ACTIVITY:
Further down are entries; set down exactly and only the lines from the one with "You are a GUI" up to and including the one with "Given: Click the blue sky area of thumbnail", dropping each picture.
BEGIN ENTRIES PROVIDED
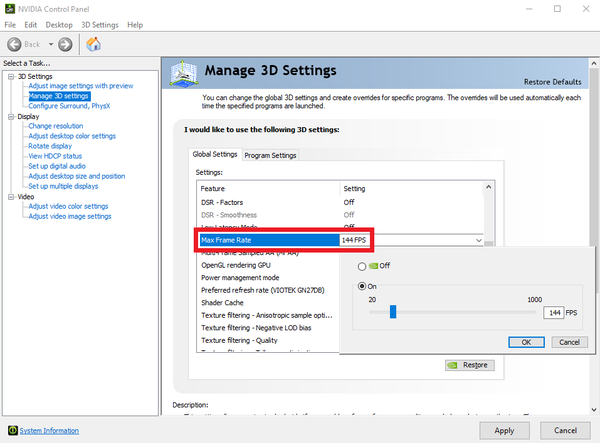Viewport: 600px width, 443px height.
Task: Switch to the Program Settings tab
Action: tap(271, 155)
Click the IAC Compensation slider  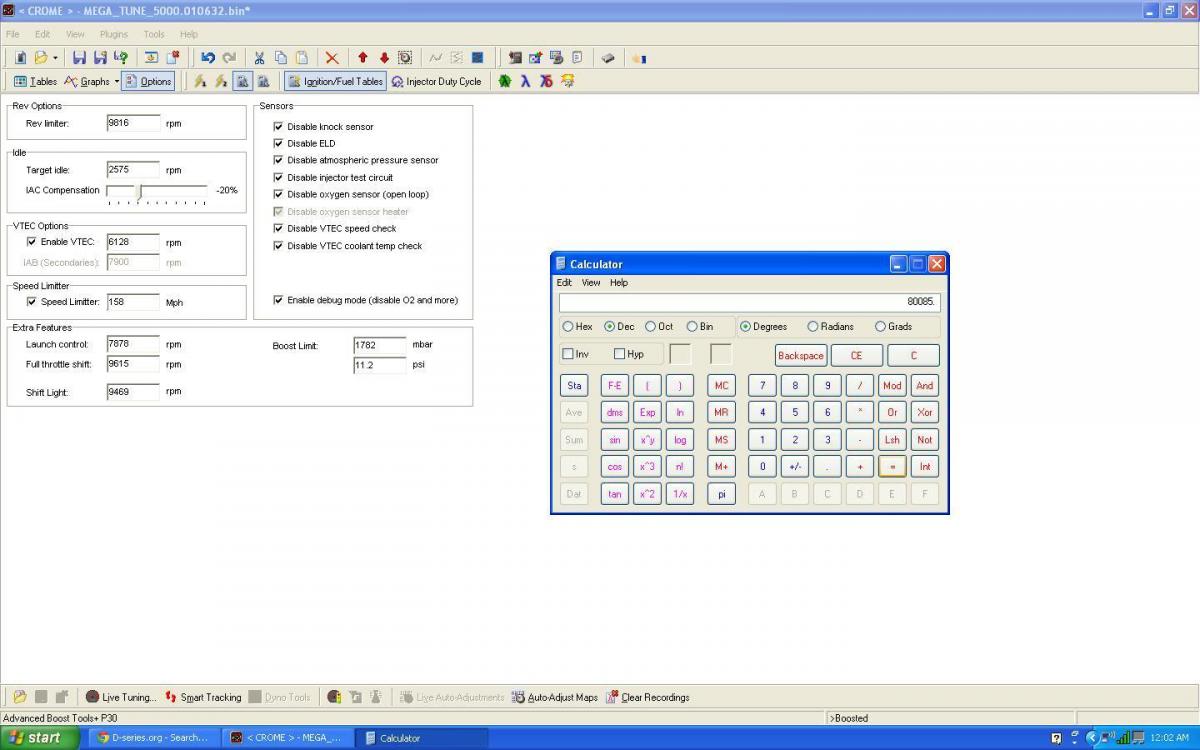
END ENTRIES PROVIDED
BEGIN ENTRIES PROVIDED
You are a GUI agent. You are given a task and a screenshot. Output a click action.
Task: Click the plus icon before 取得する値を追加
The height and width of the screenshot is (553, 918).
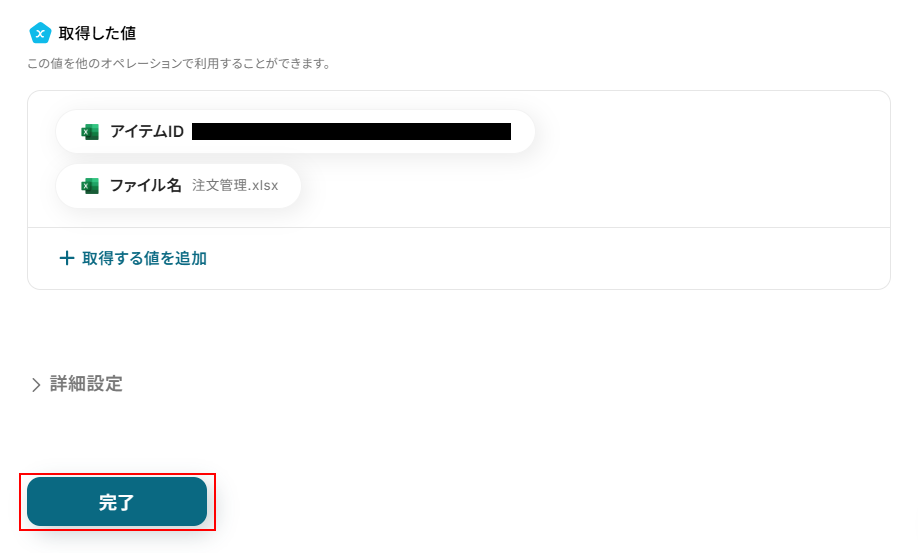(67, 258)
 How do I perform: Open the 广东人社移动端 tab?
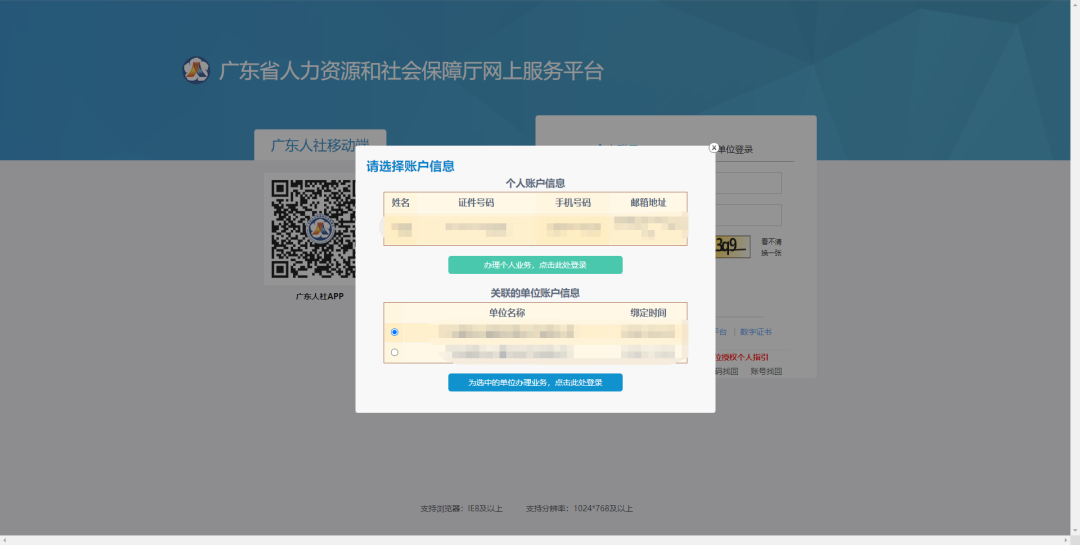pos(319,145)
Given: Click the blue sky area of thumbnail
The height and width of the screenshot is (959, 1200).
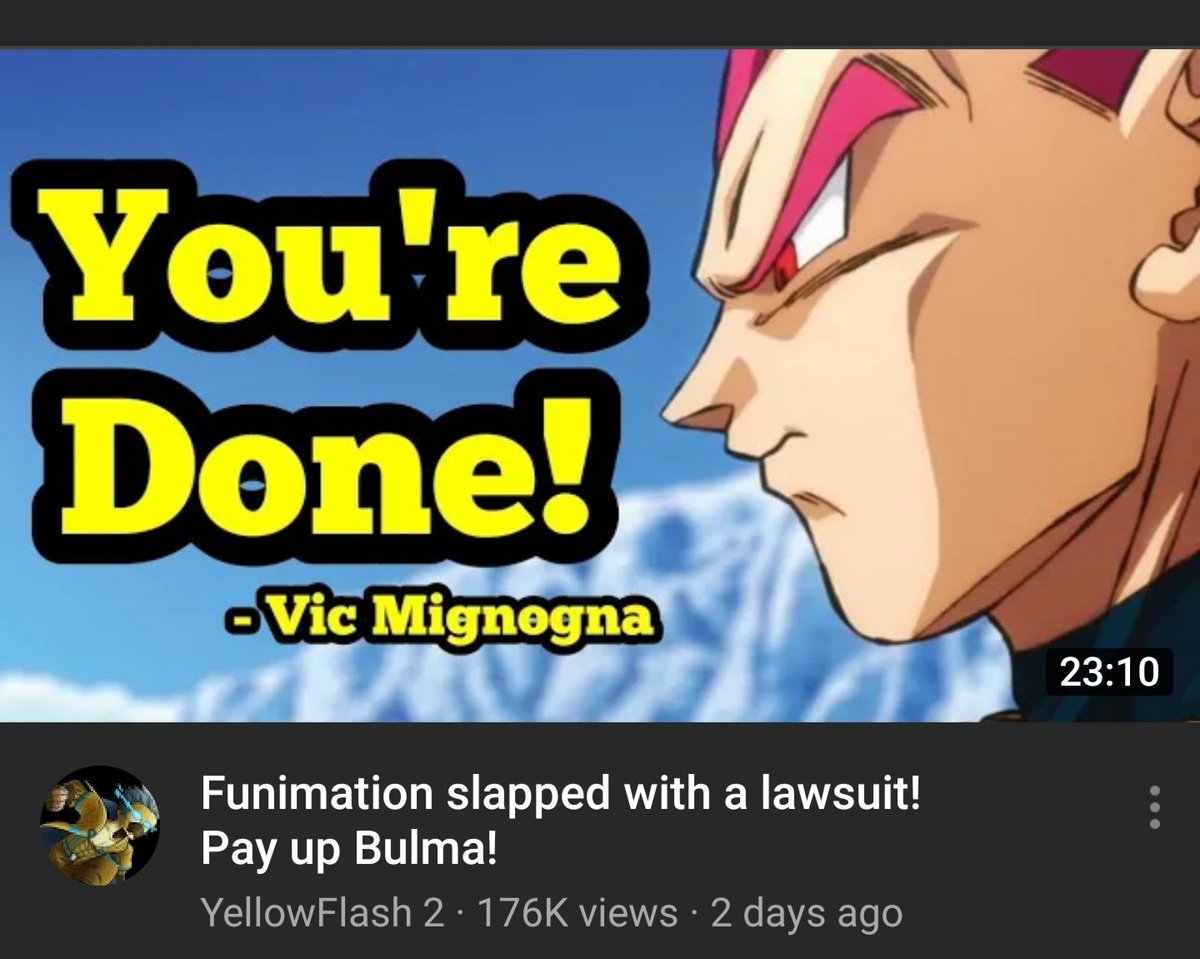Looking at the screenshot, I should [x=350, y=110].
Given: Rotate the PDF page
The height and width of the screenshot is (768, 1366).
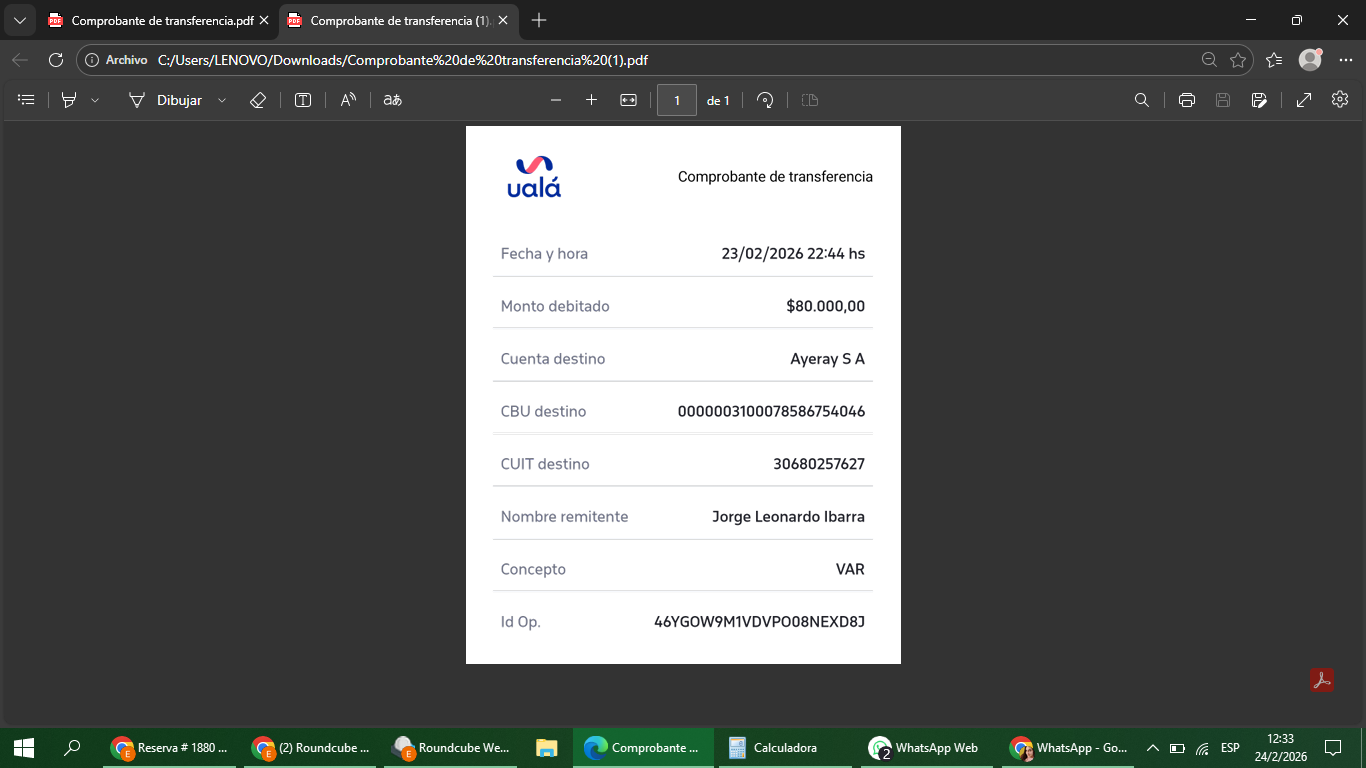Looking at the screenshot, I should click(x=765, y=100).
END ENTRIES PROVIDED
WRITTEN RESPONSE:
You are a GUI agent. You are given a task and a screenshot. Output a click action.
Task: Click the plus icon before 取得する値を追加
The height and width of the screenshot is (553, 918).
(67, 258)
 How do I perform: Open the 广东人社移动端 tab?
pos(319,145)
Given: Click the blue sky area of thumbnail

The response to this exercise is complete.